Page MenuHomePhabricator

Update FlaggedRevs for new categorylinks schema
Closed, ResolvedPublic

Description

Author: ayg

Description:
FlaggedRevs uses cl_sortkey, so it might be broken by the categorylinks changes http://lists.wikimedia.org/pipermail/wikitech-l/2010-July/048399.html. I looked at the code and wasn't immediately sure what it was doing, so I wasn't sure how to fix it. If someone who knows more about FlaggedRevs could either fix it or say what needs to be done or say what FlaggedRevs uses categorylinks for, please do.

Important changes are:

  1. The (cl_to, cl_sortkey, cl_from) index was changed to (cl_to, cl_type, cl_sortkey, cl_from). This means that SELECT ... WHERE cl_to = 'Foo' ORDER BY cl_sortkey; will cause a filesort. It would need to be changed to ORDER BY cl_type, cl_sortkey, or have AND cl_type = 'page' added, or something. (cl_type is a new ENUM equal to either 'page', 'subcat', or 'file' depending on the namespace of cl_from.) Likewise if you have offsets, those would need to include cl_type too to use the index properly.
  1. cl_sortkey is now a binary string, at least in principle. Right now it's mostly text but could have embedded nulls; in the future it will likely be changed to pure binary sortkeys generated by CLDR or something. If you're printing these or anything, don't.

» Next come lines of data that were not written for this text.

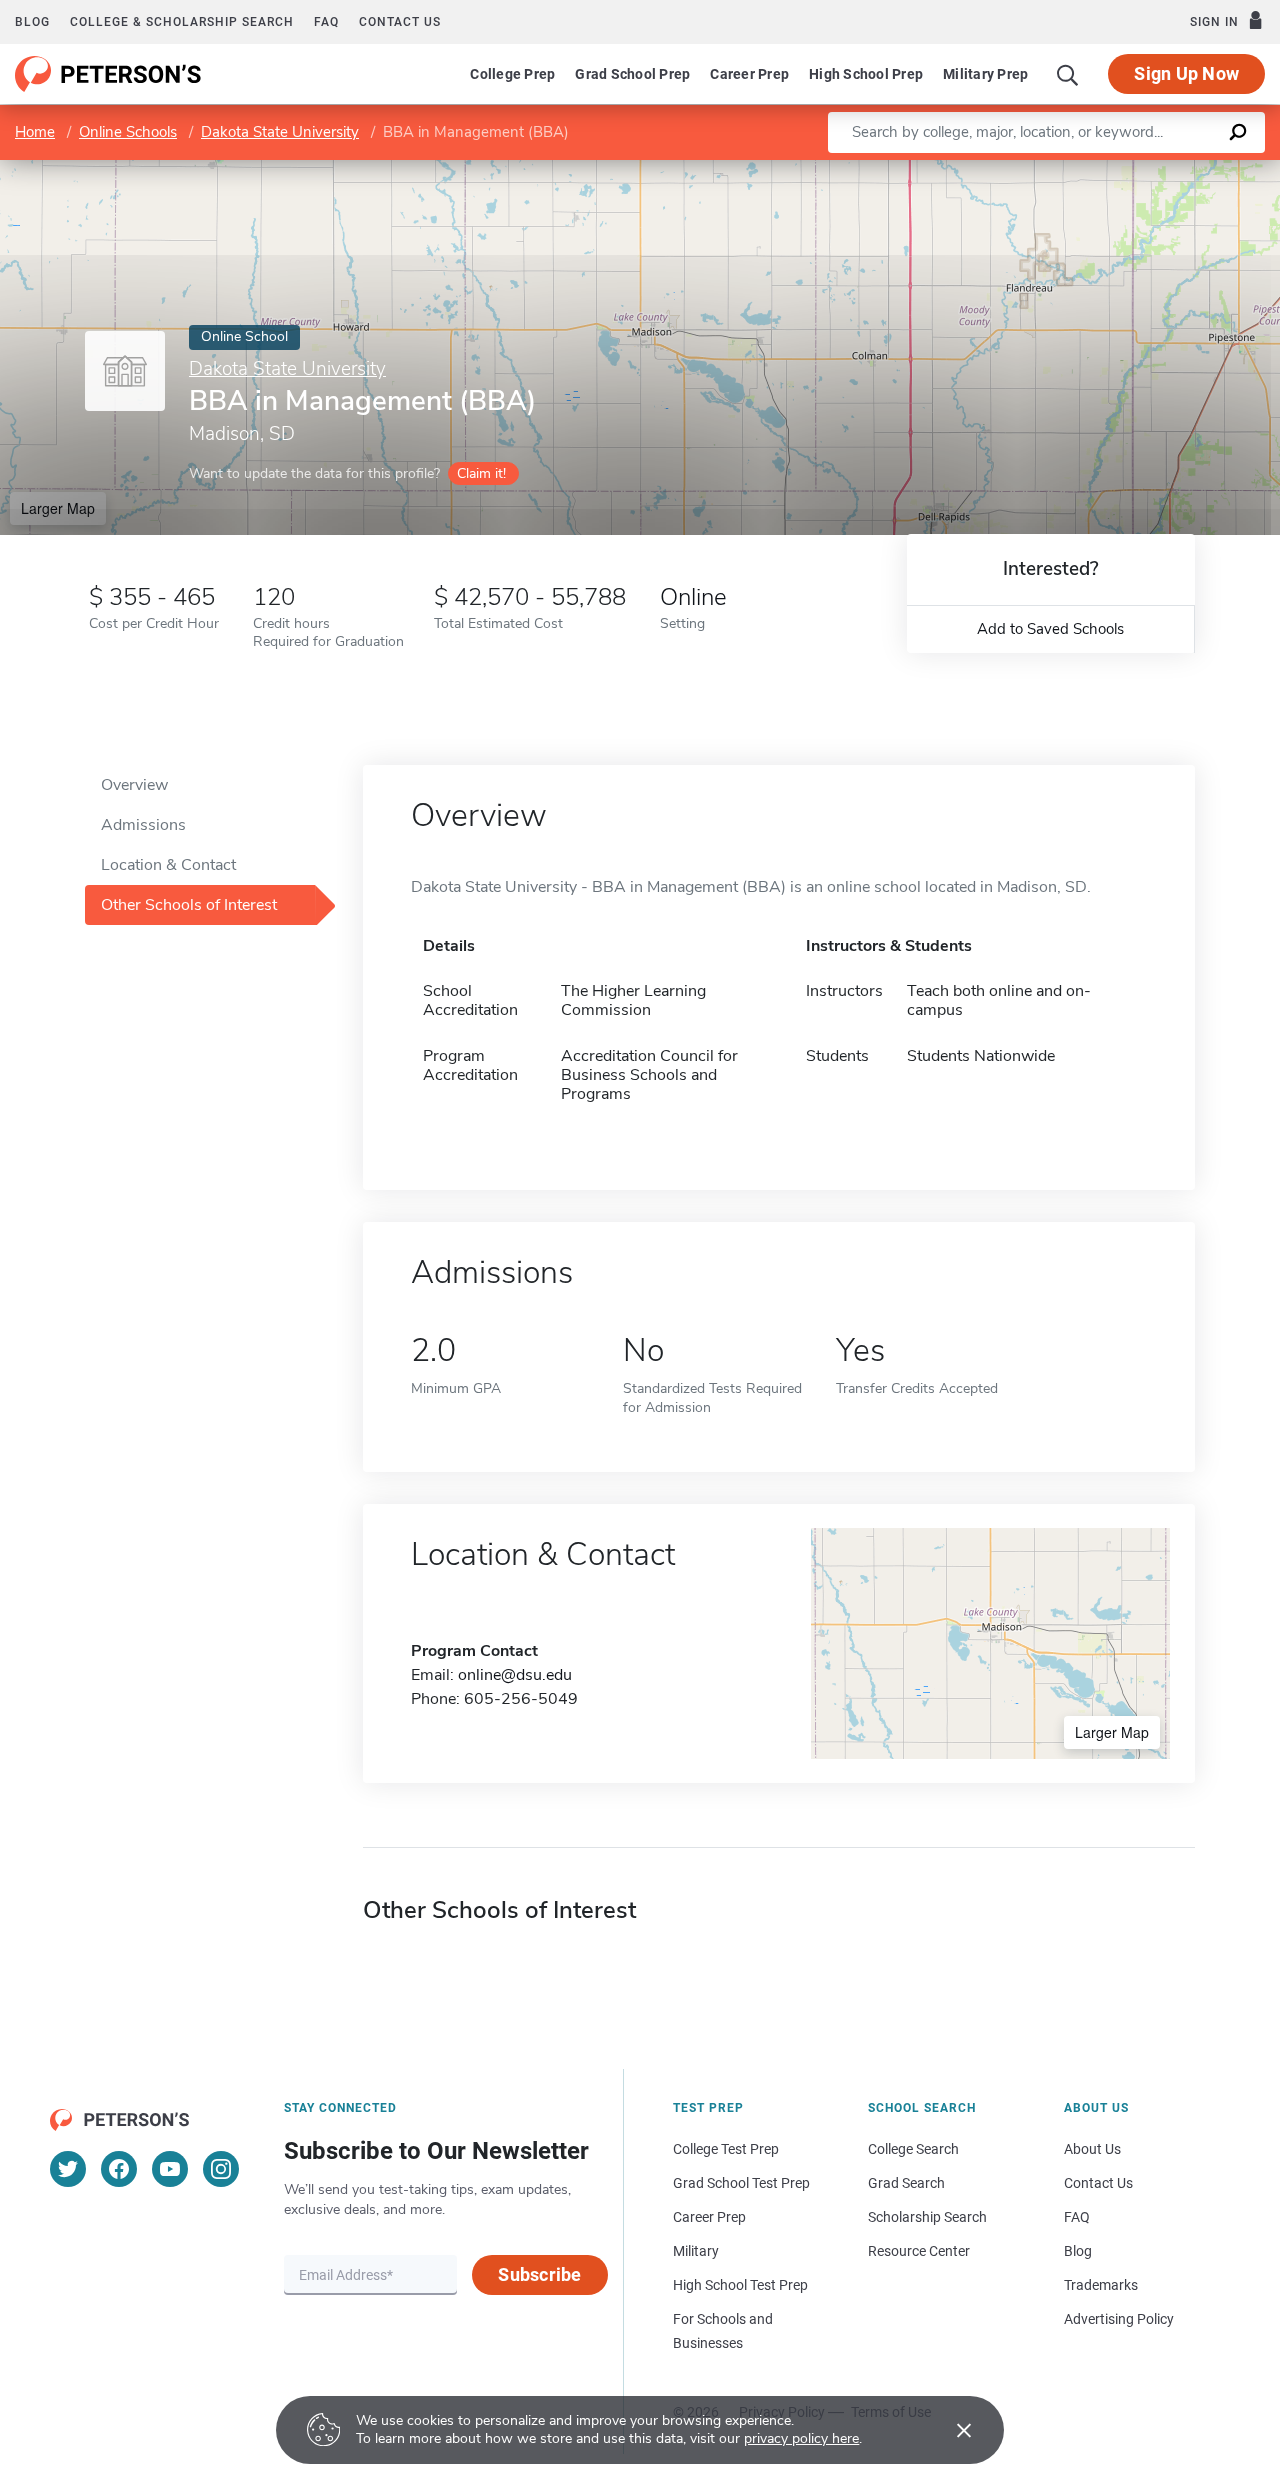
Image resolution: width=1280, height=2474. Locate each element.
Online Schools (128, 132)
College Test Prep (726, 2149)
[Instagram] (221, 2169)
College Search (913, 2149)
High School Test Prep (740, 2285)
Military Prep (985, 74)
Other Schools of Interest (189, 905)
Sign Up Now (1186, 73)
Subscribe (539, 2274)
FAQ (326, 22)
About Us (1092, 2149)
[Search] (1068, 74)
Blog (32, 22)
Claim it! (481, 473)
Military (696, 2251)
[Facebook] (119, 2169)
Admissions (143, 825)
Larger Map (58, 508)
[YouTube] (170, 2169)
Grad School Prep (632, 74)
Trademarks (1101, 2285)
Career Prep (749, 74)
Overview (134, 785)
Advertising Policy (1119, 2319)
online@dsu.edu (515, 1675)
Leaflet (1045, 169)
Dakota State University (280, 132)
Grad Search (906, 2183)
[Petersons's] (108, 74)
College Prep (512, 74)
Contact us (400, 22)
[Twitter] (68, 2169)
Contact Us (1098, 2183)
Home (35, 132)
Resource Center (919, 2251)
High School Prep (866, 74)
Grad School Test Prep (741, 2183)
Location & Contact (168, 865)
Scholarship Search (927, 2217)
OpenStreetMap (1144, 169)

Possibly no changes are needed, I'm not sure.


Version: unspecified
Severity: normal

Details

Reference
bz25084

Event Timeline

bzimport raised the priority of this task from to Medium.Nov 21 2014, 11:13 PM
bzimport set Reference to bz25084.

(In reply to comment #0)

  1. The (cl_to, cl_sortkey, cl_from) index was changed to (cl_to, cl_type,

cl_sortkey, cl_from). This means that SELECT ... WHERE cl_to = 'Foo' ORDER BY
cl_sortkey; will cause a filesort. It would need to be changed to ORDER BY
cl_type, cl_sortkey, or have AND cl_type = 'page' added, or something.
(cl_type is a new ENUM equal to either 'page', 'subcat', or 'file' depending on
the namespace of cl_from.) Likewise if you have offsets, those would need to
include cl_type too to use the index properly.

We only use the sortkey in two places. One of them isn't affected. The second was, and is fixed in r72509.

  1. cl_sortkey is now a binary string, at least in principle. Right now it's

mostly text but could have embedded nulls; in the future it will likely be
changed to pure binary sortkeys generated by CLDR or something. If you're
printing these or anything, don't.

We don't :)